Work to complete
All entries below are to be retyped in full, precisely as they appear.

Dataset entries
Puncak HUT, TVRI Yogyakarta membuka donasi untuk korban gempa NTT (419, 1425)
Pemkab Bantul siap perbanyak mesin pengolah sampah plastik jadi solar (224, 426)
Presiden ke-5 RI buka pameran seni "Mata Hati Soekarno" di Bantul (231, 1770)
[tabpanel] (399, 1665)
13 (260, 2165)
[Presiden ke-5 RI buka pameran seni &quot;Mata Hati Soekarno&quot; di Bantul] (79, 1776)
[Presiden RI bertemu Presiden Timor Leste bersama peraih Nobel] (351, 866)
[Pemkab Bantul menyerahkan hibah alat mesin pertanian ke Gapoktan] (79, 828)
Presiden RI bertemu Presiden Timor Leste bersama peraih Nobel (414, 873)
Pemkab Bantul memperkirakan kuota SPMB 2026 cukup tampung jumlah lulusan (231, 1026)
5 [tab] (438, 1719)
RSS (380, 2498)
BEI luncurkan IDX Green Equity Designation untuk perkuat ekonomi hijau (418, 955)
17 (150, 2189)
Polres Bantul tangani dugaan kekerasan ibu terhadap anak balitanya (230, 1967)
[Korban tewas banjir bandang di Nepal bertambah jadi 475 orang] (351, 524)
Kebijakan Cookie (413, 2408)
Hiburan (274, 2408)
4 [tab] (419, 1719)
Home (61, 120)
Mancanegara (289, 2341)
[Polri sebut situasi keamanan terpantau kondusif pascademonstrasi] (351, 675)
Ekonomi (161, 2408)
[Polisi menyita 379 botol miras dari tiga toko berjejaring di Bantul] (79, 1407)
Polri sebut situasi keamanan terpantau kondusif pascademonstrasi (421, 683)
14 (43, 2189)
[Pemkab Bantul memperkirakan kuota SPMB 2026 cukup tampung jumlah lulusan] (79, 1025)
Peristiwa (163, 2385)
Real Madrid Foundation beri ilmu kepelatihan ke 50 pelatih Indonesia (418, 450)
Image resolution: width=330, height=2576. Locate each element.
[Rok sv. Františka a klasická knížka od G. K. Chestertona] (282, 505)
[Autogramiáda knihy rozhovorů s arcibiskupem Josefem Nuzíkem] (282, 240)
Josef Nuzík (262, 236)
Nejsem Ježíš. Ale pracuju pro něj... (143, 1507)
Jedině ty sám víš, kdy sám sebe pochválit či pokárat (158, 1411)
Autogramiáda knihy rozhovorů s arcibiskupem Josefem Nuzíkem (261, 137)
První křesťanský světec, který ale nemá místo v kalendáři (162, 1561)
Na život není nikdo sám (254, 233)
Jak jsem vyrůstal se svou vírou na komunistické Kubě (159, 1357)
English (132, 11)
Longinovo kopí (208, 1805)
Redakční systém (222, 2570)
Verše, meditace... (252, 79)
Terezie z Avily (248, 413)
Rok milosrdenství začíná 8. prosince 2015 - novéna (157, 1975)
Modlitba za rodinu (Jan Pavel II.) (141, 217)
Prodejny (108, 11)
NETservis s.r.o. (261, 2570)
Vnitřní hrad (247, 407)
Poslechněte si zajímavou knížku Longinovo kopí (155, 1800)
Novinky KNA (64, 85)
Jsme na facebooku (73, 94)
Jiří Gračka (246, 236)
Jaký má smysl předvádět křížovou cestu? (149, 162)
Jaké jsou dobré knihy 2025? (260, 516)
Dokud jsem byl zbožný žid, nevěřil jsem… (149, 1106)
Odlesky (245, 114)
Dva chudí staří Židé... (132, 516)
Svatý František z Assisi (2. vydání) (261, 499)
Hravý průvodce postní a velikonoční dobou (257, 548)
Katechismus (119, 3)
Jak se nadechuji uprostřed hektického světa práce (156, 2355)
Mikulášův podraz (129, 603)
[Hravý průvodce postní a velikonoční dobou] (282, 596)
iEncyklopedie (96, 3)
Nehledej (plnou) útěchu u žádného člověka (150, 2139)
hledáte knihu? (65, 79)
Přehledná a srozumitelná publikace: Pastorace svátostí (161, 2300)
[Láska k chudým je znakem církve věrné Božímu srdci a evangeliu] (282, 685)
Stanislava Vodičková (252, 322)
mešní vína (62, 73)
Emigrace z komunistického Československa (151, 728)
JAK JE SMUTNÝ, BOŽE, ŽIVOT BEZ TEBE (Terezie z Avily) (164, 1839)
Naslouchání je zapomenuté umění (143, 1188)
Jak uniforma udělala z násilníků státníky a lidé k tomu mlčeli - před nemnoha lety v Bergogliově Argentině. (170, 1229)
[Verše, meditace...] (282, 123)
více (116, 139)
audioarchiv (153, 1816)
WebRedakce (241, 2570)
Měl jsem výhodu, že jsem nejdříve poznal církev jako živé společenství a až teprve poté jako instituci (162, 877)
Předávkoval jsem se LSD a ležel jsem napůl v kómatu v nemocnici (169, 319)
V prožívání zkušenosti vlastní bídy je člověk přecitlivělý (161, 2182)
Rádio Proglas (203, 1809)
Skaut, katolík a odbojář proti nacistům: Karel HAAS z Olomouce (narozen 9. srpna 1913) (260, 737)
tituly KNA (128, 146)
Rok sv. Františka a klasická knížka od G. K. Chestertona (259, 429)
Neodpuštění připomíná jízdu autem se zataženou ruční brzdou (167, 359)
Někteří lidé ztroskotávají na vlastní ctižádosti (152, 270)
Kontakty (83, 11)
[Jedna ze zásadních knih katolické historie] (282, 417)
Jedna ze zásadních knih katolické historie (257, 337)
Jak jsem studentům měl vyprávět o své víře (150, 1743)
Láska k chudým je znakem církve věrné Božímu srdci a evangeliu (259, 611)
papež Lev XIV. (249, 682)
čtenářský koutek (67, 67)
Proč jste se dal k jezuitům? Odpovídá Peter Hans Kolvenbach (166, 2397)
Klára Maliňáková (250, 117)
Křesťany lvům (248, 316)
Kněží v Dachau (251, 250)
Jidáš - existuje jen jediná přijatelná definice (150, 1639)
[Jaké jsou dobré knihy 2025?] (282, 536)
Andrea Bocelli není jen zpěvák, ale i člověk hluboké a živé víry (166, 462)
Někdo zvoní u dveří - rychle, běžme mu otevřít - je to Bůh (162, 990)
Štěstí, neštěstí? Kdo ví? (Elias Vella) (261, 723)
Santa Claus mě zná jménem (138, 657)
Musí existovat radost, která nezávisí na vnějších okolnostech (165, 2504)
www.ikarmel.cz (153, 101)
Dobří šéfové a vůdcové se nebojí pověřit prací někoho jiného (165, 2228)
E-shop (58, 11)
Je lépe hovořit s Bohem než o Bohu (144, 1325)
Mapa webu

Task response
Puncak HUT, TVRI Yogyakarta membuka donasi untuk korban gempa NTT (419, 1425)
Pemkab Bantul siap perbanyak mesin pengolah sampah plastik jadi solar (224, 426)
Presiden ke-5 RI buka pameran seni "Mata Hati Soekarno" di Bantul (231, 1770)
[tabpanel] (399, 1665)
13 (260, 2165)
[Presiden ke-5 RI buka pameran seni &quot;Mata Hati Soekarno&quot; di Bantul] (79, 1776)
[Presiden RI bertemu Presiden Timor Leste bersama peraih Nobel] (351, 866)
[Pemkab Bantul menyerahkan hibah alat mesin pertanian ke Gapoktan] (79, 828)
Presiden RI bertemu Presiden Timor Leste bersama peraih Nobel (414, 873)
Pemkab Bantul memperkirakan kuota SPMB 2026 cukup tampung jumlah lulusan (231, 1026)
5 [tab] (438, 1719)
RSS (380, 2498)
BEI luncurkan IDX Green Equity Designation untuk perkuat ekonomi hijau (418, 955)
17 (150, 2189)
Polres Bantul tangani dugaan kekerasan ibu terhadap anak balitanya (230, 1967)
[Korban tewas banjir bandang di Nepal bertambah jadi 475 orang] (351, 524)
Kebijakan Cookie (413, 2408)
Hiburan (274, 2408)
4 [tab] (419, 1719)
Home (61, 120)
Mancanegara (289, 2341)
[Polri sebut situasi keamanan terpantau kondusif pascademonstrasi] (351, 675)
Ekonomi (161, 2408)
[Polisi menyita 379 botol miras dari tiga toko berjejaring di Bantul] (79, 1407)
Polri sebut situasi keamanan terpantau kondusif pascademonstrasi (421, 683)
14 (43, 2189)
[Pemkab Bantul memperkirakan kuota SPMB 2026 cukup tampung jumlah lulusan] (79, 1025)
Peristiwa (163, 2385)
Real Madrid Foundation beri ilmu kepelatihan ke 50 pelatih Indonesia (418, 450)
Image resolution: width=330, height=2576. Locate each element.
[Rok sv. Františka a klasická knížka od G. K. Chestertona] (282, 505)
[Autogramiáda knihy rozhovorů s arcibiskupem Josefem Nuzíkem] (282, 240)
Josef Nuzík (262, 236)
Nejsem Ježíš. Ale pracuju pro něj... (143, 1507)
Jedině ty sám víš, kdy sám sebe pochválit či pokárat (158, 1411)
Autogramiáda knihy rozhovorů s arcibiskupem Josefem Nuzíkem (261, 137)
První křesťanský světec, který ale nemá místo v kalendáři (162, 1561)
Na život není nikdo sám (254, 233)
Jak jsem vyrůstal se svou vírou na komunistické Kubě (159, 1357)
English (132, 11)
Longinovo kopí (208, 1805)
Redakční systém (222, 2570)
Verše, meditace... (252, 79)
Terezie z Avily (248, 413)
Rok milosrdenství začíná 8. prosince 2015 - novéna (157, 1975)
Modlitba za rodinu (Jan Pavel II.) (141, 217)
Prodejny (108, 11)
NETservis s.r.o. (261, 2570)
Vnitřní hrad (247, 407)
Poslechněte si zajímavou knížku Longinovo kopí (155, 1800)
Novinky KNA (64, 85)
Jsme na facebooku (73, 94)
Jiří Gračka (246, 236)
Jaký má smysl předvádět křížovou cestu? (149, 162)
Jaké jsou dobré knihy 2025? (260, 516)
Dokud jsem byl zbožný žid, nevěřil jsem… (149, 1106)
Odlesky (245, 114)
Dva chudí staří Židé... (132, 516)
Svatý František z Assisi (2. vydání) (261, 499)
Hravý průvodce postní a velikonoční dobou (257, 548)
Katechismus (119, 3)
Jak se nadechuji uprostřed hektického světa práce (156, 2355)
Mikulášův podraz (129, 603)
[Hravý průvodce postní a velikonoční dobou] (282, 596)
iEncyklopedie (96, 3)
Nehledej (plnou) útěchu u žádného člověka (150, 2139)
hledáte knihu? (65, 79)
Přehledná a srozumitelná publikace: Pastorace svátostí (161, 2300)
[Láska k chudým je znakem církve věrné Božímu srdci a evangeliu] (282, 685)
Stanislava Vodičková (252, 322)
mešní vína (62, 73)
Emigrace z komunistického Československa (151, 728)
JAK JE SMUTNÝ, BOŽE, ŽIVOT BEZ TEBE (Terezie z Avily) (164, 1839)
Naslouchání je zapomenuté umění (143, 1188)
Jak uniforma udělala z násilníků státníky a lidé k tomu mlčeli - před nemnoha lety v Bergogliově Argentině. (170, 1229)
[Verše, meditace...] (282, 123)
více (116, 139)
audioarchiv (153, 1816)
WebRedakce (241, 2570)
Měl jsem výhodu, že jsem nejdříve poznal církev jako živé společenství a až teprve poté jako instituci (162, 877)
Předávkoval jsem se LSD a ležel jsem napůl v kómatu v nemocnici (169, 319)
V prožívání zkušenosti vlastní bídy je člověk přecitlivělý (161, 2182)
Rádio Proglas (203, 1809)
Skaut, katolík a odbojář proti nacistům: Karel HAAS z Olomouce (narozen 9. srpna 1913) (260, 737)
tituly KNA (128, 146)
Rok sv. Františka a klasická knížka od G. K. Chestertona (259, 429)
Neodpuštění připomíná jízdu autem se zataženou ruční brzdou (167, 359)
Někteří lidé ztroskotávají na vlastní ctižádosti (152, 270)
Kontakty (83, 11)
[Jedna ze zásadních knih katolické historie] (282, 417)
Jedna ze zásadních knih katolické historie (257, 337)
Jak jsem studentům měl vyprávět o své víře (150, 1743)
Láska k chudým je znakem církve věrné Božímu srdci a evangeliu (259, 611)
papež Lev XIV. (249, 682)
čtenářský koutek (67, 67)
Proč jste se dal k jezuitům? Odpovídá Peter Hans Kolvenbach (166, 2397)
Klára Maliňáková (250, 117)
Křesťany lvům (248, 316)
Kněží v Dachau (251, 250)
Jidáš - existuje jen jediná přijatelná definice (150, 1639)
[Jaké jsou dobré knihy 2025?] (282, 536)
Andrea Bocelli není jen zpěvák, ale i člověk hluboké a živé víry (166, 462)
Někdo zvoní u dveří - rychle, běžme mu otevřít - je to Bůh (162, 990)
Štěstí, neštěstí? Kdo ví? (Elias Vella) (261, 723)
Santa Claus mě zná jménem (138, 657)
Musí existovat radost, která nezávisí na vnějších okolnostech (165, 2504)
www.ikarmel.cz (153, 101)
Dobří šéfové a vůdcové se nebojí pověřit prací někoho jiného (165, 2228)
E-shop (58, 11)
Je lépe hovořit s Bohem než o Bohu (144, 1325)
Mapa webu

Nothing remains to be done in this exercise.